= Princess Amelia (1634 ship) =

Princess Amelia was a Dutch merchant ship of 38 guns and 600 tons (bm) built in 1634 and wrecked off Swansea, Bristol Channel, in 1647. She served the Dutch West India Company and was one of the largest merchant ships of her day with 38 guns.

During her 1647 arrival to and departure from New Netherland, her captain was Jan Claesen Bol, who was 28 at the time. The ship carried Petrus Stuyvesant, the new Director-General of New Netherland, his wife Judith Bayard, and Stuyvesant’s councilors to Manhattan, where they landed May 1647. During her time in port, Captain Bol sat in council with Stuyvesant and others in New Amsterdam.
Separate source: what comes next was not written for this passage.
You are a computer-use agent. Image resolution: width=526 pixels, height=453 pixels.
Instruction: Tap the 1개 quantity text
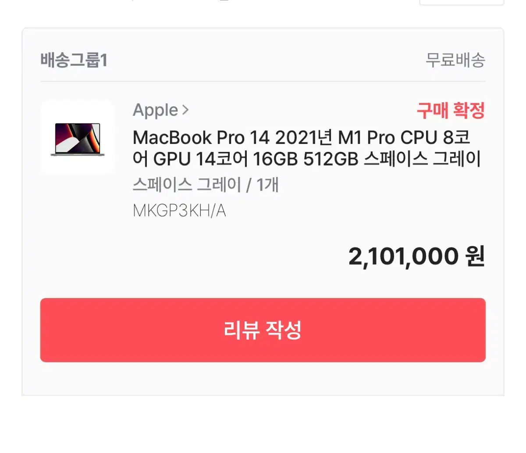click(268, 185)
When she sailed from Manhattan to Amsterdam on 16 August 1647, she was loaded with 200,000 pounds of dyewood from Curaçao and around 14,000 beaver pelts. It was also carrying 107 passengers and crew, including the recently fired Director Willem Kieft for his return to Amsterdam. He was returning to defend himself against the charges leveled by among others, the Rev. Everardus Bogardus (the colony’s principal Dutch Reformed dominie), and banished colonists Jochem Pietersen Kuyter and Cornelis Melyn, who would also have to answer charges of insubordination for their role in Kieft’s ouster. The other passengers included numerous Dutch West India Company soldiers who had recently arrived in Manhattan from Brazil and the Caribbean.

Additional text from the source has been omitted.